Usually around six million visitors cavort in the shops in Lower Saxony every year.

"The Eiffel Tower in Paris doesn't have any more."

Rauschen now hopes that this time will come again and also calls for help from politics.

“We are currently endangering inner cities and thus also a large part of the identity in Germany.” According to the textile trade association, every second shop in inner cities is now a textile, fashion or leather goods store, in large cities the proportion is even 70 percent.

"For many, this is the reason to even go downtown," the association said in a thesis paper.

The industry is now demanding to be compensated in the same way as the gastronomy.

In addition, costs and depreciation of the goods would have to be included in the public bridging aid.

"The latest signals for simplified and improved help sound good," says association president Jost, but he also shows a certain skepticism about the implementation.

Announced help does not arrive

Because so far there has been "a huge gap" between announcements and actual help in the textile trade.

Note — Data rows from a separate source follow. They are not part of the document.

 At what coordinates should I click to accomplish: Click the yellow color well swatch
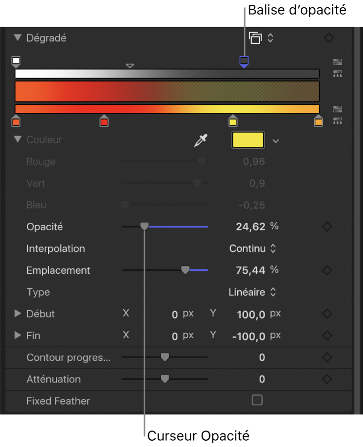(248, 140)
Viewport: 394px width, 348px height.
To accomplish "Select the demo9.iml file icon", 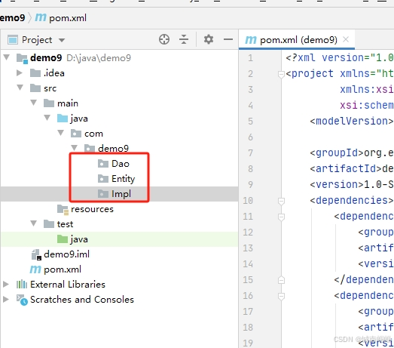I will pyautogui.click(x=36, y=254).
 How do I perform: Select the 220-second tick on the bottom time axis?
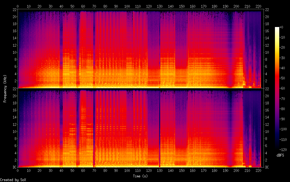pos(258,170)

Aid in the current situation is economically much cheaper than the follow-up costs of a wave of bankruptcies for social systems and tax coffers.

The fashion industry also laments a lack of appreciation and perception - even for the time before Corona.

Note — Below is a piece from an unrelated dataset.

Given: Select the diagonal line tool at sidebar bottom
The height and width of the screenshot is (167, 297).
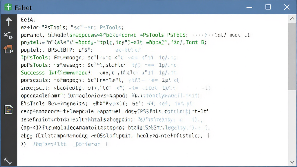Looking at the screenshot, I should coord(8,161).
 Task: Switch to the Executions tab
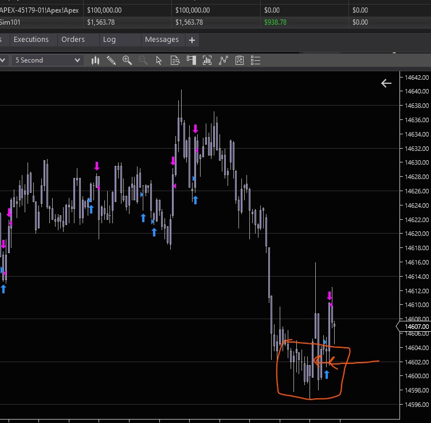point(31,40)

"So far there has been a lack of political and social acceptance of perceiving fashion as an important economic and cultural asset," says the study "Status Deutscher Mode" by the Fashion Council Germany and Oxford Economics, which is funded by the Ministry of Economics.

At the European level, Germany occupies second place among the largest fashion brand providers, just behind Italy, but ahead of France, Portugal and Spain. “Made in Germany” is a globally accepted seal of quality in the fashion industry, and German manufacturers are internationally recognized as reliable partners with strengths in the areas of sustainability, technology and innovation, especially in textile development.